[What the exercise asks] Copy the lines verbatim from the one containing "Viewport: 733px width, 487px height." through the one containing "will [417, 259].", inclusive.

[Material]
--------------------

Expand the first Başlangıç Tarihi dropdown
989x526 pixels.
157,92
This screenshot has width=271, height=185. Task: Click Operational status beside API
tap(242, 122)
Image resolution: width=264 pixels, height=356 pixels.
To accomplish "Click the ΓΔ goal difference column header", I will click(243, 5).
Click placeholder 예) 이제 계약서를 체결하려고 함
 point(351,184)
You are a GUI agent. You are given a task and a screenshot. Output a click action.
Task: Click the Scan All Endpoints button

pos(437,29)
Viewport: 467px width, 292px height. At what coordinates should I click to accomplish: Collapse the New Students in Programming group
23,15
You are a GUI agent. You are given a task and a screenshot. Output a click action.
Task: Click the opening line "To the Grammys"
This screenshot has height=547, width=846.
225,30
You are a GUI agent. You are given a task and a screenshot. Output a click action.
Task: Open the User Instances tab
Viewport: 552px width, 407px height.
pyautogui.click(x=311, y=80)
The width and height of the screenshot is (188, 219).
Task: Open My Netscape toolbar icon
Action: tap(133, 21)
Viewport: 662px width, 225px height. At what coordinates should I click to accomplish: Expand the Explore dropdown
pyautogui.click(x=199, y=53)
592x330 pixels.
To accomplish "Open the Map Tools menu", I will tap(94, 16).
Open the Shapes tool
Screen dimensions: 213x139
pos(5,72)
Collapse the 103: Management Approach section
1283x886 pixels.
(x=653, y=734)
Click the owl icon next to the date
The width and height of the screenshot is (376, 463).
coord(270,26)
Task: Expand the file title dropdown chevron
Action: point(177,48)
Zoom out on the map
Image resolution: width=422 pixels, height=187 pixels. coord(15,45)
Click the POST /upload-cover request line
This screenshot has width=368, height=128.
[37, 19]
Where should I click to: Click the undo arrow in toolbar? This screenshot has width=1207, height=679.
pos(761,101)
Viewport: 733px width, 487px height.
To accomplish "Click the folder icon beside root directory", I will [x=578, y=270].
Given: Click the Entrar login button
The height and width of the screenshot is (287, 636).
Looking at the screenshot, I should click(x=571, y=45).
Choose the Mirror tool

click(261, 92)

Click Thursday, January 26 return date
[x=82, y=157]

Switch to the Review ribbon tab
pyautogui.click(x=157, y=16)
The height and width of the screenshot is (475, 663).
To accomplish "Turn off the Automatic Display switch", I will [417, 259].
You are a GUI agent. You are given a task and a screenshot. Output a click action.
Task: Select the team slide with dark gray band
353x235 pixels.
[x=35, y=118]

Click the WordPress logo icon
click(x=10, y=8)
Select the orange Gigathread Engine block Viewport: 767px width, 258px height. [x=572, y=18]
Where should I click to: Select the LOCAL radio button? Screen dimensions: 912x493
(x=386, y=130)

--------------------

[Solved exercise]
Viewport: 733px width, 487px height.
To accomplish "Click the folder icon beside root directory", I will [x=578, y=270].
Given: Click the Entrar login button
The height and width of the screenshot is (287, 636).
Looking at the screenshot, I should click(x=571, y=45).
Choose the Mirror tool

click(261, 92)

Click Thursday, January 26 return date
[x=82, y=157]

Switch to the Review ribbon tab
pyautogui.click(x=157, y=16)
The height and width of the screenshot is (475, 663).
To accomplish "Turn off the Automatic Display switch", I will [417, 259].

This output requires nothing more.